### Document segment
<<<<

Why all the errors?

Michael Murray
Michael Murray
Joined: 13 Jun 09
Posts: 5
Credit: 17083
RAC: 0
Topic 194630

The last 12 tasks that I've run were all flagged as receiving a client error, some of them after running a very long time. What's going on? I'm running seti@home along with Einstein and am not having this problem with their tasks. This has started happening within the past month and I'm at a loss to explain the cause or what to do to fix it. My apologies for this post being identical to the one in Cafe Einstein but I'd like to get back to contributing.

Gary Roberts
Gary Roberts
Moderator
Joined: 9 Feb 05
Posts: 5842
Credit: 109381476167
RAC: 35970949

Why all the errors?

Quote:
The last 12 tasks that I've run were all flagged as receiving a client error, some of them after running a very long time. What's going on? ...


I presume you have noticed these errors by looking at your list of tasks for your computer. If you observe that list, you will see that each listed task has a task ID which itself is a clickable link. If you follow the link you will get to see the error messages returned by your client to the server with each failed task. For example, here is part of the error message for the most recent failure visible at the time of this reply. This was for task ID 147839349.

>>>>

### Material
<<<<

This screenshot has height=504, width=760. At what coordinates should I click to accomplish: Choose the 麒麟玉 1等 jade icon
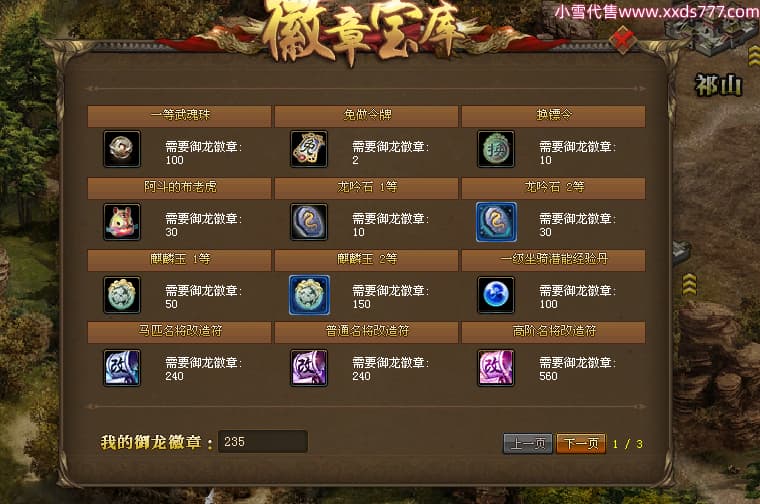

>>>>

### Written request A
Please quote the forum thread about client errors, starting with "I presume you" and going on through "task ID 147839349.".
### Written request B
Answer these questions from the forum thread about client errors:
(i) Which other project is Michael Murray running alongside Einstein?
(ii) How many of his most recent tasks were flagged with a client error?
(iii) Which task ID does the moderator give for the most recent failure?
### Written request C
Continue the forum thread about client errors from its last sentence.

### Written reply A
I presume you have noticed these errors by looking at your list of tasks for your computer. If you observe that list, you will see that each listed task has a task ID which itself is a clickable link. If you follow the link you will get to see the error messages returned by your client to the server with each failed task. For example, here is part of the error message for the most recent failure visible at the time of this reply. This was for task ID 147839349.

### Written reply B
(i) seti@home
(ii) 12
(iii) 147839349

### Written reply C
6.6.36

too many exit(0)s

l]: Start of BOINC application '..\..\projects\einstein.phys.uwm.edu\einstein_S5R6_3.01_windows_intelx86_2.exe'.
Activated exception handling...
14:08:28 (2588): Can't acquire lockfile (32) - waiting 35s
14:09:03 (2588): Can't acquire lockfile (32) - exiting
14:09:03 (2588): Error: The process cannot access the file because it is being used by another process. (0x20)


The basic error message is that the science app exited normally (ie claimed it had finished processing) too many times - there is a limit of 100 exit(0)s (I think) before BOINC gives up. When any process exits, it sets an exit code which is a number representing the status of the process when it exited. If that number is anything but zero, the process has exited abnormally and the number returned is an indication of what went wrong or what caused the abnormal exit. So ostensibly, the science app is claiming that it was finished and exited normally whereas BOINC knows that it really wasn't finished (through other indicators) and so instructs the app to try again. After 100 such attempts, BOINC is programmed to give up and return the client error.

The science app itself gives a further clue to the real problem by telling us that it couldn't acquire a lockfile (ie exclusive access to a required file), even after trying for 35 seconds, so that is why it decided to exit with a zero exit status. It further added the information that a file it needed to access was already being accessed (and therefore was locked) by another process. If you continue browsing the error output for the above task you will find approximately 100 iterations of the above sequence of messages about not being able to acquire a lock on a file.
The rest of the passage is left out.